La deuxième observation concerne la situation de l’emploi rural. « Le confinement a mis fin à la mobilité des ruraux vers les petites villes et les centres proches où ils pouvaient être embauchés comme journaliers agricoles », observe Mahdi. Ce que confirme le syndicat des travailleurs agricoles. Plus de 3 000 ouvriers agricoles ont perdu leur emploi, car ils ne pouvaient plus se déplacer entre leurs villes de résidence et les champs agricoles, durant le confinement « Ces ouvriers n’ont jamais reçu d’indemnités de perte d’emploi », déplore avec amertume Boulberj de la FNSA.
La troisième conséquence de la Covid-19 a été le retour des travailleurs migrants à leurs villages d’origine. Ceci a eu pour effet une baisse des revenus des ménages. « Les familles ont été privées des transferts qu’elles recevaient des membres de la famille vivant dans des villes », poursuit Mahdi. Le retour chaotique des ouvriers depuis les villes au moment de l’Aïd El-Kébir en juillet 2020 a contribué à démultiplier le taux de contagion dans certaines zones. Cette année, les ruraux appréhendent le retour de leurs proches en juillet prochain, mais ne peuvent faire l’impasse sur cette fête importante économiquement et symboliquement.
Enfin, le système éducatif dans le rural a beaucoup pâti du confinement et du recours à l’enseignement à distance dans des zones sous-équipées. « La scolarité des enfants dans les écoles rurales demeure le principal point noir.

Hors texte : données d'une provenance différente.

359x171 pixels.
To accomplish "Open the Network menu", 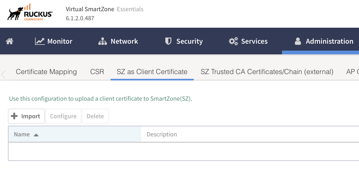I will [x=124, y=41].
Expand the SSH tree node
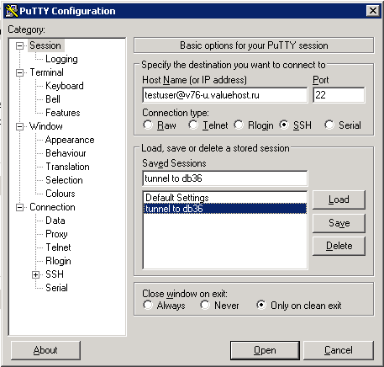The height and width of the screenshot is (367, 384). click(35, 274)
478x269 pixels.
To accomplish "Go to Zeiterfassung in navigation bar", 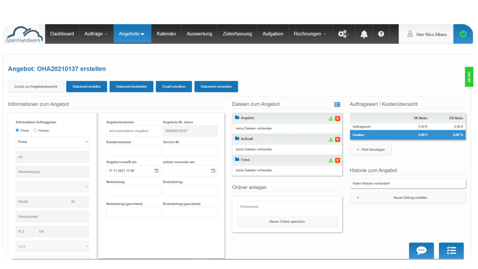I will (237, 34).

En l’absence de réseau internet, de smartphone ou même d’argent pour se payer une recharge d’internet, la grande majorité des enfants n’ont pas pu suivre les leçons », précise Mahdi.
Et de conclure : « Durant la crise sanitaire, les fragilités et vulnérabilités se sont plutôt amplifiées, devenues plus visibles. Au vu de ces difficultés, les ruraux basculent très vite de la précarité vers la pauvreté ».